Guy Aitchison (London, OK):The territorial departments of state are set to be scrapped as part of Gordon Brown's autumn reshuffle according to Wales on Sunday. Under the plans the Wales, Scotland and Northern Ireland offices will be merged into one single Department for Nations, Regions and Local Government. The move is long over-due. The existence of individual territorial secretaries of state was always an anomaly once devolution was introduced. It has become even harder to justify now that the National Assembly and Scottish Parliament have become assertive and well-established bodies, demanding and - in the case of the Assembly - receiving ever-more powers from Westminster. The absence of any comparable English "voice" at Cabinet has also contributed to the perception that the other nations of the UK are receiving privileged treatment.

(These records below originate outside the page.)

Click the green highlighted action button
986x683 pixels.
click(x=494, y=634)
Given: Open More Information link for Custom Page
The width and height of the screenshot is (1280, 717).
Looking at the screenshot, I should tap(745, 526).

The Constitution Unit has been calling for this move for years. It has advised the Government that a single department with overall responsibility for the nations and regions would be in a much better position to develop a joined up and coherent policy on devolution. As it is government thinking on devolution has been a complete mess. (It's not hard to think of examples; think Prescott's lame plans for regional assemblies, the out-dated Barnett formula and Wendy's embarrassing call to "bring it on".)

Precious little thought was given to how the devolved bodies should relate to each other and to Westminster. There was no framework and no overall vision. This worked fine when Labour was in power in Scotland and Wales. Then, relations were largely conducted informally though party channels and there was little conflict between governments. But, in a metaphor now beloved by Tories talking about the economy, the Government didn't fix the roof when the sun was shining. They are now paying the price for this neglect. With nationalists in power in Wales and Scotland, Labour has been forced to take a reactive and defensive stance on devolution. The results of this can partly be seen in the SNP victory in Glasgow East, which was about much more than just the economy. Lack of coordination has also meant there has been no interest in the ways in which new asymmetries of power and representation would generate fresh grievances, not least in England.

If Wales on Sunday is right about the new devolution "super-department" then the Government will have gone some way to addressing these concerns. I just can't help thinking that they're several years too late.